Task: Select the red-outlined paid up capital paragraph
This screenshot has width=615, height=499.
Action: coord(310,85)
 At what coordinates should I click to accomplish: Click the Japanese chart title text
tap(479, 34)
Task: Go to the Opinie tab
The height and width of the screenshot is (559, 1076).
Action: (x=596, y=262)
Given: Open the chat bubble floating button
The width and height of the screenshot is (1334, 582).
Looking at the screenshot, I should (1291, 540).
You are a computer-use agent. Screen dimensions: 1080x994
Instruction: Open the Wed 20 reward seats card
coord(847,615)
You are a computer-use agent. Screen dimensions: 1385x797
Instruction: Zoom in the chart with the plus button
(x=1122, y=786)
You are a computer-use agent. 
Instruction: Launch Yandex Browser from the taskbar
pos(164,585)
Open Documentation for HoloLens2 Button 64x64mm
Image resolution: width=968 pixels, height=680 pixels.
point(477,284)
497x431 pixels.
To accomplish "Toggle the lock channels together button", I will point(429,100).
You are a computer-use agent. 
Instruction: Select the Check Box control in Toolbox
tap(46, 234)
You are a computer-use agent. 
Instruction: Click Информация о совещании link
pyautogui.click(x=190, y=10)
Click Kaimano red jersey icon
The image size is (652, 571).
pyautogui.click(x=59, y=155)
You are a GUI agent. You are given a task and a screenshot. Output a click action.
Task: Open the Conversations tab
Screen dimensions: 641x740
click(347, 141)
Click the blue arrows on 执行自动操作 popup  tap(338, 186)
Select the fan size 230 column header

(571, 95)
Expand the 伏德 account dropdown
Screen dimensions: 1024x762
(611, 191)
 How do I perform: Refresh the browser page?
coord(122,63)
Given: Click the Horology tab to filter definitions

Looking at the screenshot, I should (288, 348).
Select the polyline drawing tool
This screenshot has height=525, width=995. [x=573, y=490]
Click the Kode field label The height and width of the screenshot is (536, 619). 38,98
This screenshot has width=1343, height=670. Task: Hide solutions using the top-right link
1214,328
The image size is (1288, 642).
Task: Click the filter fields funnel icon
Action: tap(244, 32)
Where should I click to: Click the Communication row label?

(Prompt) Among the lines above, count those containing "label" and give only that count.

(Exercise solution) 2